At first I wondered if it would be possible to make some deep theological reflection upon Easter if I reused the 2021 Christmas Cards which I still haven't recycled yet. You know, 'this is how it all began'.

I thought better of that plan, so, now for plan B.

I had spent a couple of days last week looking at Easter cards and pictures on the internet, and then started drawing;

This was quite time consuming to draw if one increases the scale, and my card blanks are about 12.5 cm square. The only way I was going to be able to make enough cards in time to post them on Tuesday or Wednesday, was to print them. I suppose I could have printed them off on the computer, but, Aha,! A chance to do some lino printing!

First I tried several drawings, all to scale;



I drew the design onto the lino, and after lunch took everything out to the garden to start cutting.


Cutting the design took most of the rest of the day. I needed a break after half an hour or so to straighten up.

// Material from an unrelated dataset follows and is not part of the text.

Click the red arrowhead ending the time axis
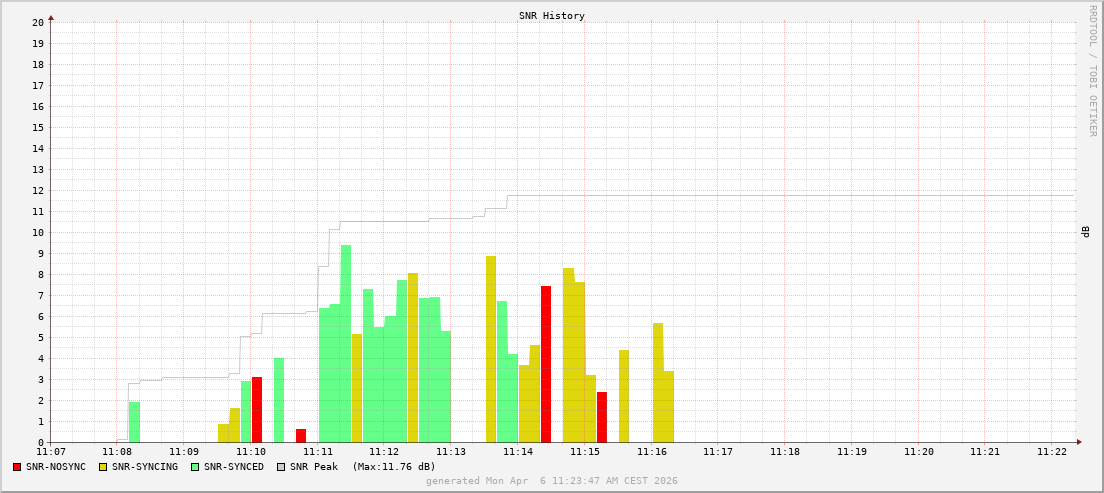This screenshot has width=1104, height=493. 1079,442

It was soothing and absorbing process, most of the time, once I got the rhythm back. You have to keep your attention on the job; I was discovering that once I had made a cut, the next cut would have to be slightly altered to take into account what had gone before.

After about an hour or so, I inked up some of the block and printed it to see how it was turning out... 


Eventually, around five o'clock, I finished cutting, and could make some test prints. I was using a small stamping pad, dabbing it over the surface of the lino, rather than getting out the printing ink and roller. I did some tests on sheets of paper, and also experiments with colouring the paper first. I should have let the paint dry before printing, but I was only looking to see if I liked the effect.

Finally I tried a print on a spare card; the right hand image on the card shows what it will look like, the left hand image on the same card was to check how to make it line up on the card.


Tomorrow I shall cover the table with newspaper, and my clothes with an apron (!) and set up a production line. They will need to dry, and hopefully I'll get them in the post first thing on Wednesday.